Copy the passage on Memphis and reshoring word for word, beginning at the words "Catch your breath, proceed" and stopping after "some output offshore.".

**PASSAGE**
[Start of Attachment]

Banjo in hand, he was a young musician riding commercial buses home to Boston from Los Angeles. The interstates had not been built. Crossing the continent on the federal highways took 89 hours.
Weary when the bus stopped in Memphis, he found his way to the home of Russell Wilkinson, an uncle, and asked for a place to sleep and $20. Russell obliged. He also offered him a place in his commercial real estate firm.
The young man stepped into Wilkinson Snowden precisely when the firm was pushing the city’s boundaries. Memphis then was oriented north and south. Industrial districts holding big plants including E.L. Bruce, Memphis Furniture and International Harvester were positioned close to U.S. 51, an artery running roughly parallel to the river.
Wilkinson Snowden helped lead commercial development into the country about 10 miles to the southeast off U.S. 78, an area now defined by the distribution centers and truck terminals spread around the Winchester-getwell roads intersection.
Other than time fulfilling his ROTC commitment to the U.S. Army, Dan Wilkinson’s young years were spent seeing Memphis come into its own turning its cotton-shipping talent into shipping goods. After Fedex and its jet fleet arrived in the 1970s, Memphis International Airport would become the world’s largest cargo airport after Hong Kong’s.
What comes next is reshoring. He said a new tide of production and distribution centers could equal in economic impact the early rise of the Winchester-getwell area.
Catch your breath, proceed
That’s a lot of impact.
Sound farfetched?
Maybe.
No one is certain reshoring will take hold and if it does how much work might return.
Trade expert Kellie Meiman Hock notes the move of supply chains out of China was under way before the pandemic and even if reshoring gains ground there’s a logic to keeping some output offshore.
“The issue is even if countries attempt to regionalize supply chains, for high-tech goods there will always be certain parts that for cost and supply reasons are sourced in limited localities,” said Hock, managing partner of .Washington consultant Mclarty Associates.
But one point made by Wilkinson rings true.
In Greater Memphis, the 55,000-employee logistics sector hardly faltered.
Hotels and museums, bars and restaurants, shops and stores all closed or scaled back sharply as the pandemic set in, while the demand to move the nation’s cargo continued.
In Memphis, air freighters flew, trucks rolled, barges sailed, trains went down the tracks, terminals loaded and unloaded and construction went ahead on new distribution depots.
Of the dozen new depots planned, potentially covering almost 10 million square feet, three are definite and nine are maybes, said commercial real estate broker Kemp Conrad, who predicts the construction on the dozen will proceed.
What is bringing the depots to Memphis – access to next-day air shipments, abundant land, proximity to the Midwest, Southeast and Northeast cities, operations costs about 5% less than most other cities – will also work in the region’s favor once the reshoring begins.
“This will be a drastic change,” Jackson said. “It won’t happen overnight.”
But the pandemic sent manufacturers a message.
If you can’t get hold of raw material, you can’t manufacture.
Time will tell if that message gets acted on. Jackson figures it will.
“Once we get through this crisis and manufacturers have time to catch their breath,” Jackson said, “they’ll be considering how to bring critical parts of the supply chain back.”

[End of Attachment]

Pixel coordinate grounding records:
[Start of Attachment]

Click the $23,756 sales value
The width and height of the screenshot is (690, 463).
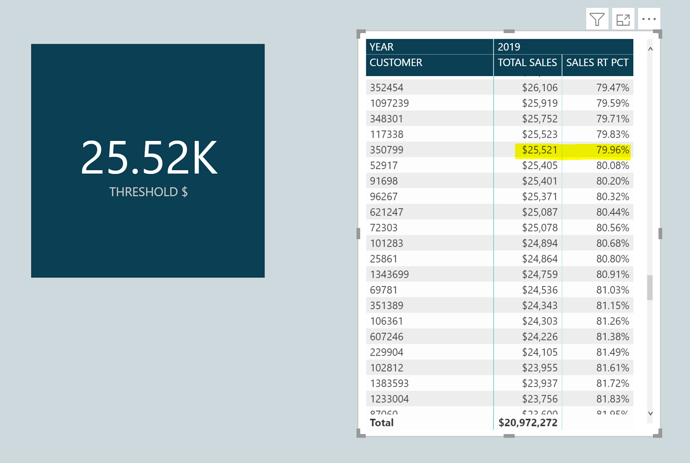point(540,399)
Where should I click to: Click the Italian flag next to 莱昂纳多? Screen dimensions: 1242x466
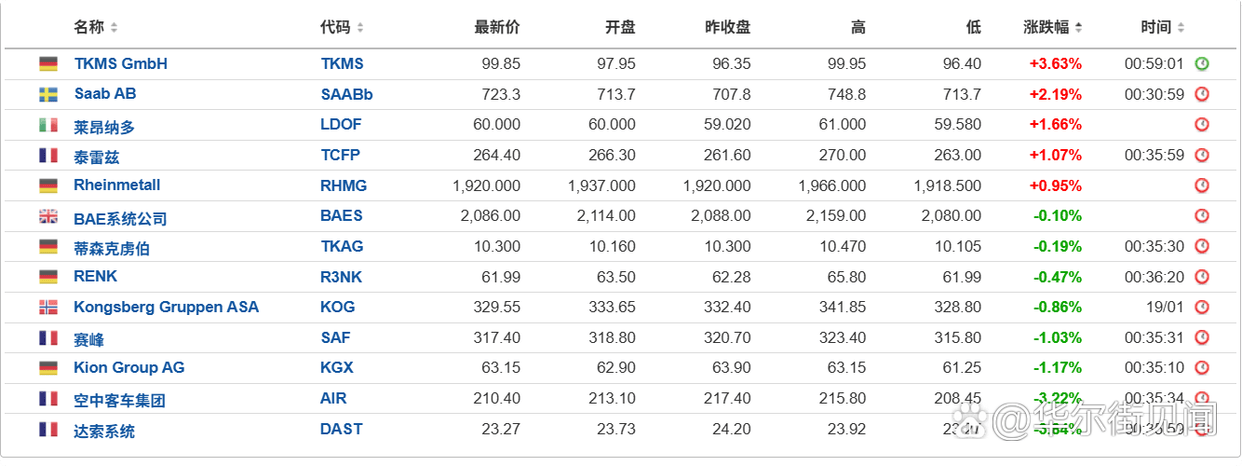(48, 126)
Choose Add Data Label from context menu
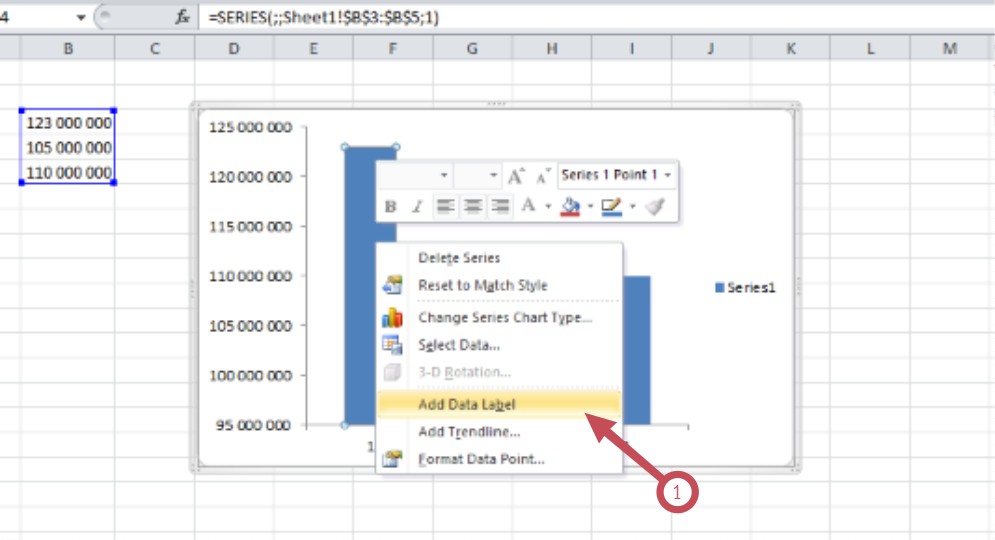 467,404
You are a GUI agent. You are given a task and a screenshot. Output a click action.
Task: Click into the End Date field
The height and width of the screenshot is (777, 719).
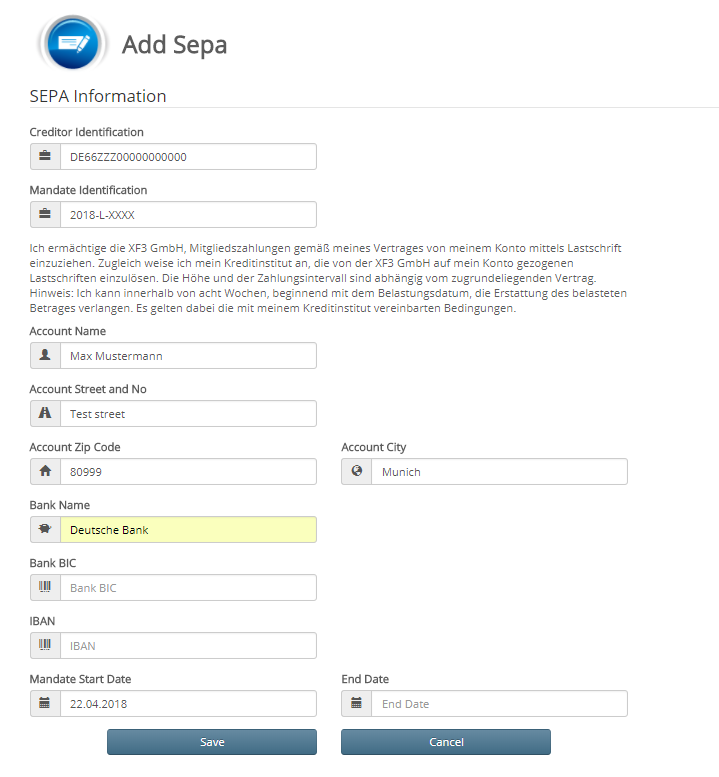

[End of Attachment]

**WRITTEN RESPONSE**
Catch your breath, proceed
That’s a lot of impact.
Sound farfetched?
Maybe.
No one is certain reshoring will take hold and if it does how much work might return.
Trade expert Kellie Meiman Hock notes the move of supply chains out of China was under way before the pandemic and even if reshoring gains ground there’s a logic to keeping some output offshore.